Exit la taxe sur les surprofits avancée par l’aile gauche de la Vivaldi! Les banquiers ont échappé au pire. Mais ils boucheront malgré tout le trou du budget fédéral. Au total, le secteur apportera 370 millions d’euros supplémentaires. Le dividende de Belfius, dont l’Etat est propriétaire à 100%, est revu à la hausse. Vu la forte croissance de ses bénéfices au premier semestre, le groupe de banque et d’assurance versera cette année 220 millions de plus à son actionnaire public, soit plus de 580 millions au total.

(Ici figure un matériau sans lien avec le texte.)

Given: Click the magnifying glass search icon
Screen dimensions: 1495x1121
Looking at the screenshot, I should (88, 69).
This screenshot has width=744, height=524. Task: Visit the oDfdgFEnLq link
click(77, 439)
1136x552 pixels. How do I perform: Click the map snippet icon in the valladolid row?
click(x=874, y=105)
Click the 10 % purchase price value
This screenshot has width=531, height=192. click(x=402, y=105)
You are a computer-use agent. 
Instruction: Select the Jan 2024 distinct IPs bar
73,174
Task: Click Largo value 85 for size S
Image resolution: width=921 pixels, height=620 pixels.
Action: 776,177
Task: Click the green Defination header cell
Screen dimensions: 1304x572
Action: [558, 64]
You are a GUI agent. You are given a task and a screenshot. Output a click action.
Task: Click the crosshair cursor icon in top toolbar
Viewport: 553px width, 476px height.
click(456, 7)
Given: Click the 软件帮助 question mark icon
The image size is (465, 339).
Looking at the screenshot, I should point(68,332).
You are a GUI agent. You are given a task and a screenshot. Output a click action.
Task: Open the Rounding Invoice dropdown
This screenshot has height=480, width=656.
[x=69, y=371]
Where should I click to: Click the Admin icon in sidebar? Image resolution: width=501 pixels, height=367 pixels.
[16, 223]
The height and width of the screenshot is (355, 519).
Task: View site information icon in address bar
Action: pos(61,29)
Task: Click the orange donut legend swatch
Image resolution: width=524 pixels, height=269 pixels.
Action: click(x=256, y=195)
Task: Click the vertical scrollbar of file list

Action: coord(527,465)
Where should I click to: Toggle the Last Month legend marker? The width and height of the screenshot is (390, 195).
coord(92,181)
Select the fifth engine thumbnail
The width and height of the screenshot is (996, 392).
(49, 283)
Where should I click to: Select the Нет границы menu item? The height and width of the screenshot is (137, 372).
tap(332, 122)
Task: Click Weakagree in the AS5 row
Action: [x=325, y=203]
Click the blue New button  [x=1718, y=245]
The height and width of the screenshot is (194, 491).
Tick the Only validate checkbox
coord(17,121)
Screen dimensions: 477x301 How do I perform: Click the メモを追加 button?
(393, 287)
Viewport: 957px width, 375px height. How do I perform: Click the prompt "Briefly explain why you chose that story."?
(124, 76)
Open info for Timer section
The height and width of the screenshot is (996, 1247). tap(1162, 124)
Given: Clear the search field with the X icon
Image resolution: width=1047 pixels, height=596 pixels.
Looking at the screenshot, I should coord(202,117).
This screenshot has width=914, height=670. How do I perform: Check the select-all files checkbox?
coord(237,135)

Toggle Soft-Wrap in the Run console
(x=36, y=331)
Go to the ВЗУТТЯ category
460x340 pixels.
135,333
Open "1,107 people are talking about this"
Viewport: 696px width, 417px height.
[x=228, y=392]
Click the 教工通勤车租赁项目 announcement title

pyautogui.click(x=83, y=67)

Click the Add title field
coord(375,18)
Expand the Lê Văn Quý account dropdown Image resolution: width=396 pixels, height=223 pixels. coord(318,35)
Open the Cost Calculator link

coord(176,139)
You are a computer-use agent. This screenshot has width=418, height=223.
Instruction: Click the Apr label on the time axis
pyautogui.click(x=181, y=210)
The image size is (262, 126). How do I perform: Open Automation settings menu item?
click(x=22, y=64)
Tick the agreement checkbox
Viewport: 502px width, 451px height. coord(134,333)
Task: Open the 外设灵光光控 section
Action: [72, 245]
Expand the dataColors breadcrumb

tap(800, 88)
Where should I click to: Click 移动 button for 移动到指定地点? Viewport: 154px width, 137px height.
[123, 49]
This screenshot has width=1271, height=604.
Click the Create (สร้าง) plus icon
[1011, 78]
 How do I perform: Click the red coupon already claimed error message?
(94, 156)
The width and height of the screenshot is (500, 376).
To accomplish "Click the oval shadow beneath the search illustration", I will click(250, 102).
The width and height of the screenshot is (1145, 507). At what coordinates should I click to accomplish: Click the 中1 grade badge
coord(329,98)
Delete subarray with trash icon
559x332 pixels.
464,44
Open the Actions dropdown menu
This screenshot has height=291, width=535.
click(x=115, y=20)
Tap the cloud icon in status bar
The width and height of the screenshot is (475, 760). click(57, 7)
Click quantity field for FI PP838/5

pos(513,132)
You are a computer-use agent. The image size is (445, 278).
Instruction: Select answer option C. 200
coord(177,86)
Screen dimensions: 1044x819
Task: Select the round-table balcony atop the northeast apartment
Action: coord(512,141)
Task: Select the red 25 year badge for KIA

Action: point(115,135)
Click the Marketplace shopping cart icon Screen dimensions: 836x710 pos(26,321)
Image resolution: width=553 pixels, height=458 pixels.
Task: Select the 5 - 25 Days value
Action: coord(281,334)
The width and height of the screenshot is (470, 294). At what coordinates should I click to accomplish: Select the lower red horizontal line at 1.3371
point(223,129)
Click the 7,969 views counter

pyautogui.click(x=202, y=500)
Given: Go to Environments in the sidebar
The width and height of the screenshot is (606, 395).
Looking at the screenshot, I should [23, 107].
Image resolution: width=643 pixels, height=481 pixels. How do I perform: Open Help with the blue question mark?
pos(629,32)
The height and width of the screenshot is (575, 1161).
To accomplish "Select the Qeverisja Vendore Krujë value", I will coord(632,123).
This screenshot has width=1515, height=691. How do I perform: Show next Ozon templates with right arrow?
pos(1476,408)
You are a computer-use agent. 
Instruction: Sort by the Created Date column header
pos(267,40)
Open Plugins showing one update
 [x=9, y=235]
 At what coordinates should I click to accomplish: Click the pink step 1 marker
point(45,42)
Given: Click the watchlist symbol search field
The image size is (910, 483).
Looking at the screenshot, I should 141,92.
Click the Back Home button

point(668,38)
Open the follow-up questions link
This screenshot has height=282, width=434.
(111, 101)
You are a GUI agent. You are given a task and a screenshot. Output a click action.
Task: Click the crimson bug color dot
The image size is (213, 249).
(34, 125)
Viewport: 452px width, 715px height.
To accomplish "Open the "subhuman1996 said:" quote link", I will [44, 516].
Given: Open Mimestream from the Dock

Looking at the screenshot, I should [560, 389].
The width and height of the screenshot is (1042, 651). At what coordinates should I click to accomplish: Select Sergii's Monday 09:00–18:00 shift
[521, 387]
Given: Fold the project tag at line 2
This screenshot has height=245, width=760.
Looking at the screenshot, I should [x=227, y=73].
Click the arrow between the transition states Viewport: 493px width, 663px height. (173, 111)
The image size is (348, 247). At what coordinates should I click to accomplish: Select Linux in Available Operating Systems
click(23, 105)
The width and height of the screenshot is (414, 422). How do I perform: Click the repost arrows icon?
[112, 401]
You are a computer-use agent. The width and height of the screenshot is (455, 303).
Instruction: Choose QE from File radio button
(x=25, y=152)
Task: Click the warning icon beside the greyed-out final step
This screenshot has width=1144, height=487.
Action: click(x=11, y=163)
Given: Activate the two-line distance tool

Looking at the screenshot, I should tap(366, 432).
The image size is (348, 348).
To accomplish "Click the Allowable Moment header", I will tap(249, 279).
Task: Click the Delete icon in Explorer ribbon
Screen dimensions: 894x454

Belfius participera également à l’effort budgétaire imposé au secteur via une augmentation de la taxe bancaire. Le montant récolté ici par l’équipe De Croo se monte à 150 millions d’euros. Une somme qui paraît dérisoire au regard des bénéfices engrangés par les grandes banques en Belgique (7,6 milliards d’euros en 2022) mais qui n’en a pas moins suscité l’énervement de la fédération bancaire (Febelfin), considérant que “les mesures prises sont regrettables et particulièrement incompréhensibles pour un gouvernement qui se targue depuis des mois de vouloir augmenter les rendements pour les épargnants”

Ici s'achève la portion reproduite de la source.